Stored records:
+ + + + + + +
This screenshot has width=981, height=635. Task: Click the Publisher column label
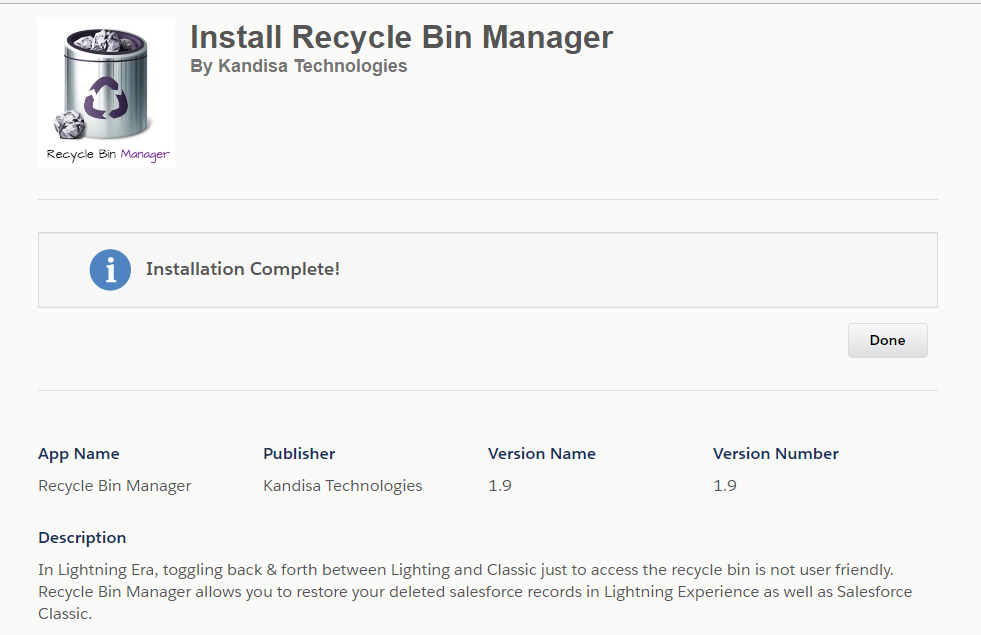pyautogui.click(x=299, y=454)
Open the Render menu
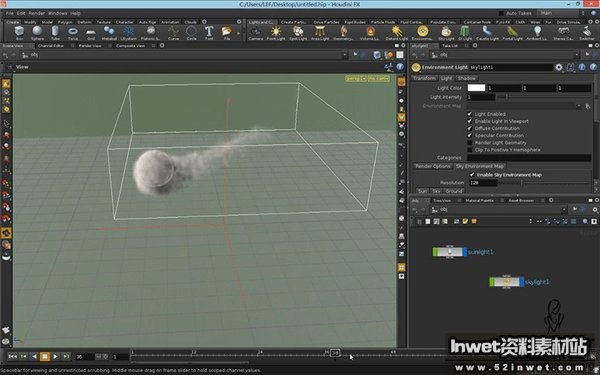This screenshot has height=375, width=600. coord(37,13)
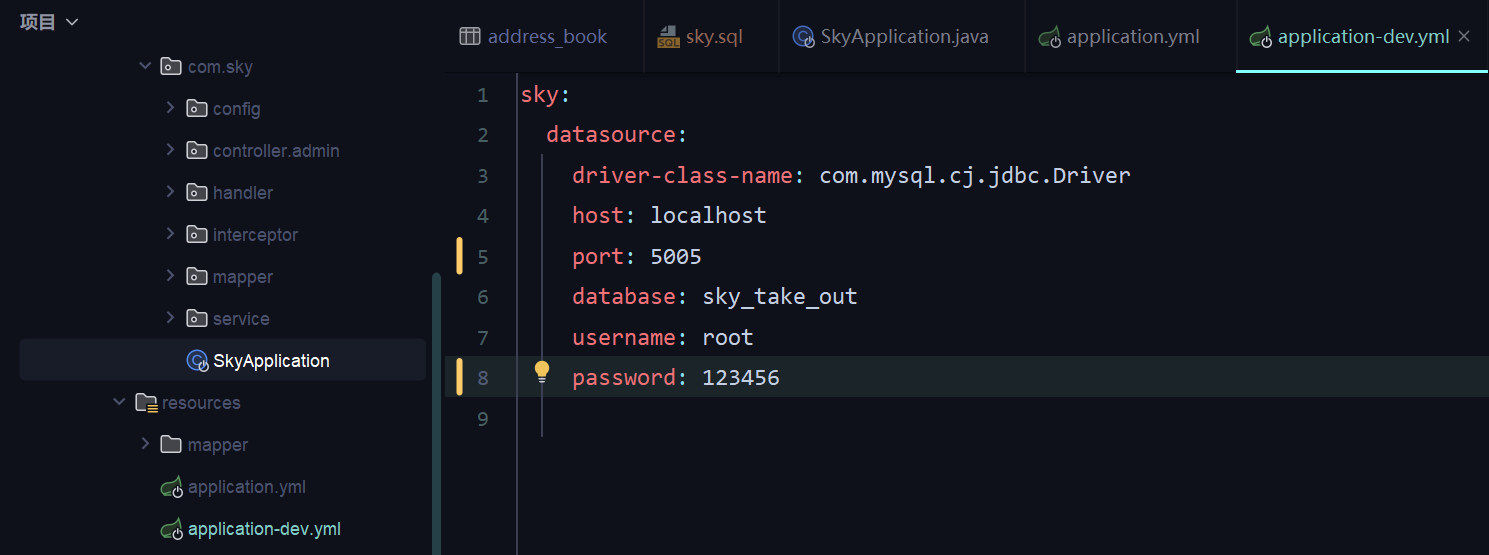Click the SkyApplication.java tab's class icon
Screen dimensions: 1489x555
pyautogui.click(x=803, y=38)
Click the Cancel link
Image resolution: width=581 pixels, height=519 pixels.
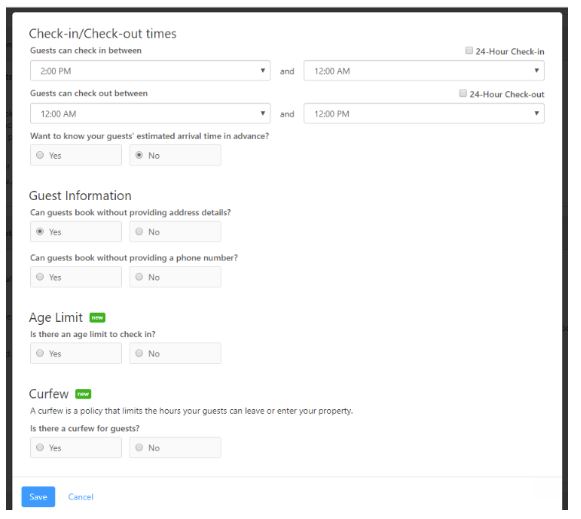click(81, 497)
+ + + + + + +
» Brief
Please reproduce the records above exactly, omitting every picture.

» Response
This screenshot has width=981, height=635. Task: Click the Publisher column label
pyautogui.click(x=299, y=454)
Open the Render menu
This screenshot has height=375, width=600. coord(37,13)
Click the SkyApplication.java tab's class icon
Screen dimensions: 1489x555
pyautogui.click(x=803, y=38)
Click the Cancel link
Image resolution: width=581 pixels, height=519 pixels.
click(81, 497)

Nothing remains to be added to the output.